源氏物語』は、黙って当惑していてその様すら可愛らしいと評される女君が、本心は激しい嫌悪感や憎悪すら目の前にいる相手に抱いていることも往々にしてあります。

この美しい映像と音楽に酔わされてしまうけれども、まひろの内心はどうなっているのやら。

 


倫子の依頼

するとそこへ倫子がやってきます。

「お二人で何を話されていますの?」

「政の話だ」

そう道長が返すと、倫子は「政の話を藤式部にはなさるのね」と返しています。

前の会話をある程度は聞いていたのでしょう。流石に気まずいのか、まひろは目が泳いでいる。道長は皇太后の考えを知っておかねば政はできぬと言い訳をします。

しかし倫子は笑っていない目でこう言います。

「そうでございますわね。藤式部が男であればあなたの片腕になりましたでしょうに。残念でしたわ」

道長も認め、まひろも畏れ多いことだと言うのでした。

それにしても、倫子もなかなかおそろしいことを言い出しました。

このドラマでの彼女は、若い頃のまひろを知っています。父譲りの漢籍教養を掲げ、倫子たちにはわからぬ道理を説いていたまひろのことを。

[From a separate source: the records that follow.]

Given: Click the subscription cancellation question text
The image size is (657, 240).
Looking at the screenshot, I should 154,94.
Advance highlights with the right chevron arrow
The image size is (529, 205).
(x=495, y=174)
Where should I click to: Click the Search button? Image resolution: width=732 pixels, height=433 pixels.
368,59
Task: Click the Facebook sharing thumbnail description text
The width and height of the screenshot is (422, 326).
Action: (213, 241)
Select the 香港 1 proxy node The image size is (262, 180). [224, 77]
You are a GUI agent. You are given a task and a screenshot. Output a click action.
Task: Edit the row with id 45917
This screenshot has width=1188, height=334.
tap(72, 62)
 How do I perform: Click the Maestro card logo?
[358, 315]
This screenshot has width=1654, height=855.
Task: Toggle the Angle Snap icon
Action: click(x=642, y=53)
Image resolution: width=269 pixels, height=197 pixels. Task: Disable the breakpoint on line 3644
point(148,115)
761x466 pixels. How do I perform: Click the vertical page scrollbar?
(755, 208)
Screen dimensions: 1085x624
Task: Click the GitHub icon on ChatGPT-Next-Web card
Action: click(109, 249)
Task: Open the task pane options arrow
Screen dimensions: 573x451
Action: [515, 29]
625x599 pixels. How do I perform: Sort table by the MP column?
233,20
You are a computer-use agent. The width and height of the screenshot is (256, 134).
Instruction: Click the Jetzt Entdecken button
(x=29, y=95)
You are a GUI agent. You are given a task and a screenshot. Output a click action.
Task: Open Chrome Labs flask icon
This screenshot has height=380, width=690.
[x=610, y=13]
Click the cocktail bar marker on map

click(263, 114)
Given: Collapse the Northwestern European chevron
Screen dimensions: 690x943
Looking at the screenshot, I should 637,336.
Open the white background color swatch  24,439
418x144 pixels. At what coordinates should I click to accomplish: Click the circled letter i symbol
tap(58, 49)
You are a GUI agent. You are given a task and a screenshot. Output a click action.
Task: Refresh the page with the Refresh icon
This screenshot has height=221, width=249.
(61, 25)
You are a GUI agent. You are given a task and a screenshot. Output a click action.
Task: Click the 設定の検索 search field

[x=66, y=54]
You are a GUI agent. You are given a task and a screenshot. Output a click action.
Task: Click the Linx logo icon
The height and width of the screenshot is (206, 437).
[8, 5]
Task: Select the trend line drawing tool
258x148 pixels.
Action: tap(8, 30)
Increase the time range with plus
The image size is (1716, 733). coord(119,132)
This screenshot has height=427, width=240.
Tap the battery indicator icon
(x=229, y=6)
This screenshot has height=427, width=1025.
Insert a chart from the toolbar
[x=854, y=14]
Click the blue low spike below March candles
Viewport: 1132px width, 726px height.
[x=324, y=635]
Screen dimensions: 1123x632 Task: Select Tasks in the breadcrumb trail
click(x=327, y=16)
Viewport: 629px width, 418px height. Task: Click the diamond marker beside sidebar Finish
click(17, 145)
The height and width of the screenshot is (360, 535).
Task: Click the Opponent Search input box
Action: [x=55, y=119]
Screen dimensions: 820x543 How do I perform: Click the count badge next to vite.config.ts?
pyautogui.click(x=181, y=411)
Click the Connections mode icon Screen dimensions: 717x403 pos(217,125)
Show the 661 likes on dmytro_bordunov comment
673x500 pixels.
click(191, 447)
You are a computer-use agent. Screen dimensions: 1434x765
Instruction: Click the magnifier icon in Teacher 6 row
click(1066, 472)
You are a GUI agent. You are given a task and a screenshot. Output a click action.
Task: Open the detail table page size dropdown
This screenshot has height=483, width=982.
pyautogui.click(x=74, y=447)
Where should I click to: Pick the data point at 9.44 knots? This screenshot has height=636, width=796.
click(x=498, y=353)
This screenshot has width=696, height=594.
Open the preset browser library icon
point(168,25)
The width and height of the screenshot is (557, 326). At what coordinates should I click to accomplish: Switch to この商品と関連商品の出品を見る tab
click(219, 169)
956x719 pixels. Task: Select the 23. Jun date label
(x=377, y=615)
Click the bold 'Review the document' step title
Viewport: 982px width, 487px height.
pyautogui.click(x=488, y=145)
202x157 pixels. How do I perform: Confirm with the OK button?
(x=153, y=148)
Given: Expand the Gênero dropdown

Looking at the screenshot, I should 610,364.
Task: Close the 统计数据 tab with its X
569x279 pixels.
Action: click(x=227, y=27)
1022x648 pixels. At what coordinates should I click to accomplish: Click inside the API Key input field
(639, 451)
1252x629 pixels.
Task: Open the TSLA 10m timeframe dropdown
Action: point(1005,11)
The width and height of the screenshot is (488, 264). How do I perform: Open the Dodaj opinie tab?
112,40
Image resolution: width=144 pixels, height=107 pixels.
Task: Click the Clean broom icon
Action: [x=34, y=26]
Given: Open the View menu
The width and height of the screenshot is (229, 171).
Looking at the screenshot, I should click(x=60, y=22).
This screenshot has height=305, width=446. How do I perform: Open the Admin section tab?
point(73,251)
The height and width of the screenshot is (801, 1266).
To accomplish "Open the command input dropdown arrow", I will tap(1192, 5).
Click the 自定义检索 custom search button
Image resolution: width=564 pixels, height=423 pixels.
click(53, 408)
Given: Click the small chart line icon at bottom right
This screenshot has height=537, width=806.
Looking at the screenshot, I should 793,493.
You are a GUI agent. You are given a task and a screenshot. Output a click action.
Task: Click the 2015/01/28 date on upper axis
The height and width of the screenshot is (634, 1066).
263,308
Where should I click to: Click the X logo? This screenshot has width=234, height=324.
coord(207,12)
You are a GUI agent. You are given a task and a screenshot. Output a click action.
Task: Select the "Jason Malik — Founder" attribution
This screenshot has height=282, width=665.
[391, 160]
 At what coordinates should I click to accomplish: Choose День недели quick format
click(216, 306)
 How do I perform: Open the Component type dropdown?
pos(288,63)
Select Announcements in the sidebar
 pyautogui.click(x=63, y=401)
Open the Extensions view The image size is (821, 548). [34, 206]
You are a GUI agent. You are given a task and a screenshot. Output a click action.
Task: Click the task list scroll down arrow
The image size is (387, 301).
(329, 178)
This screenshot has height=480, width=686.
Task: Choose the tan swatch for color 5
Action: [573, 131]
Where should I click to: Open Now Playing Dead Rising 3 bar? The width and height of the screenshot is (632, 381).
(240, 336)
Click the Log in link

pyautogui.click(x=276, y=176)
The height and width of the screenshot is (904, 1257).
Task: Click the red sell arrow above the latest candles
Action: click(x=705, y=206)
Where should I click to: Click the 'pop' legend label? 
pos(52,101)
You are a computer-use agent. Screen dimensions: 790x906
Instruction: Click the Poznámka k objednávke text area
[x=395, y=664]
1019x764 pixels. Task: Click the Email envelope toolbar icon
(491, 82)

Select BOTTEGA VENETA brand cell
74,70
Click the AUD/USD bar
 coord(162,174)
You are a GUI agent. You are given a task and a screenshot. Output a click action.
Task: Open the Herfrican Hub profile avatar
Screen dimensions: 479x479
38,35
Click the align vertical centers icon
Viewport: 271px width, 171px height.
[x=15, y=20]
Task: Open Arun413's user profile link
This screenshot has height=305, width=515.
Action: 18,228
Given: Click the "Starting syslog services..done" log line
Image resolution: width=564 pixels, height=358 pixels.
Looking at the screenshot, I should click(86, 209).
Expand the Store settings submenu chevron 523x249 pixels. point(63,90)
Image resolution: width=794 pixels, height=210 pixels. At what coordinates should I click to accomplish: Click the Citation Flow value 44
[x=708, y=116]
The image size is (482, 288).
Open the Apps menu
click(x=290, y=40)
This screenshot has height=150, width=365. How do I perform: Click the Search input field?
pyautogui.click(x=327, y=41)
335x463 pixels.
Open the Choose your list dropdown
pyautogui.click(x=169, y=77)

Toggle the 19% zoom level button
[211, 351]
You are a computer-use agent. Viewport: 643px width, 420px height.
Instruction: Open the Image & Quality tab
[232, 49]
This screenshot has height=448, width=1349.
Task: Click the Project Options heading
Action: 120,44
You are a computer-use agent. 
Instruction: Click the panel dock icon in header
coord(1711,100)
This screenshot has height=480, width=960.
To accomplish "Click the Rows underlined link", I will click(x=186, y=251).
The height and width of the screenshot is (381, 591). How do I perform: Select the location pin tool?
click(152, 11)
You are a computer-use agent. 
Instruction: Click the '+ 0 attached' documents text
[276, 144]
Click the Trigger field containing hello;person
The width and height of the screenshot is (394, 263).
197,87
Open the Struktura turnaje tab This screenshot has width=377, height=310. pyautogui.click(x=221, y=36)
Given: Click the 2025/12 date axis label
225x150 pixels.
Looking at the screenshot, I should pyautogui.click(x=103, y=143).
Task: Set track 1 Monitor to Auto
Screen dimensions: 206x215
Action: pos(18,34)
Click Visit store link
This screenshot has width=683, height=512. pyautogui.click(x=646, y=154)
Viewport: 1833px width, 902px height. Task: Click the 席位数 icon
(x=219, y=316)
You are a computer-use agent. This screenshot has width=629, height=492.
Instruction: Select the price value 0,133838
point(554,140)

若い頃のまひろには政治参加を願う気持ちがあった。その原点に戻るよう、促したようにも思えなくもありません。

道長が去ると、倫子は頼みがあると言います。

清少納言が『枕草子』を残したように、道長の華やかな生涯を書物にして残したいと言い出します。

しかしまひろは答えられず、倫子は今すぐに答えなくてよろしいと微笑みます。

「考えてみて」

そう言われ頭を下げるまひろ。

ききょうに「光だけでなく影も書くべきだ」と言いながら、道長大絶賛物語なんて書けるわけもなさそうに思えます。

『栄花物語』が該当するのでしょうが、これは作者が諸説あり、教養ある貴族女性であるとまでしか判明していないとか。

さあ、どうなるのか。

最終盤にきて、また面白くなってきました。

 


摂政頼通の時代が始まる

かくして藤原頼通が後一条天皇の摂政となりました。

さて、ここでちょっと考えたいことでも。

道長の「民を思う心」は口先だけだと考えることにしまして、業務の引き継ぎはどうだったのか?彼の日記『御堂関白記』からうかがうことができる。

しかし、この日記が雑でいい加減なものです。藤原実資藤原行成の日記と比べると劣ります。

とにかく細かい実資は、道長に対しては批判的なところもあったとはいえ、頼通はかなり好意的に見ています。頼通も実資の知性を大いに頼りにしていたのでした。

儀式次第といった細やかな面では、実資こそ頼通にとって頼りになる先人であったことでしょう。

さて、そんな実資と頼通は、平安ブロマンスに関与していないわけでもありません。

ともかく細かい実資の日記には、頼通と烏帽子も被らず抱き合って、性的に興奮していたと解釈できそうな夢の話が出てきます。

さしもの実資も、目覚めたあとは困惑してしまい、恥ずかしかったとか。

実資と頼通は一体どういう関係なのか。

男色の歴史を踏まえる上で気になる夢の話とされてきました。

ただ、そうしたニュアンスは抜きにして、有力者と抱き合うほど親しいということは瑞兆であるとして書き記したのではないかと解釈されることもあるとか。

実資と頼通を見ていると、どうしてもその日記を思い出してしまいます。

僭越ながら皆さんもそうなるよう、ここで記しておきました。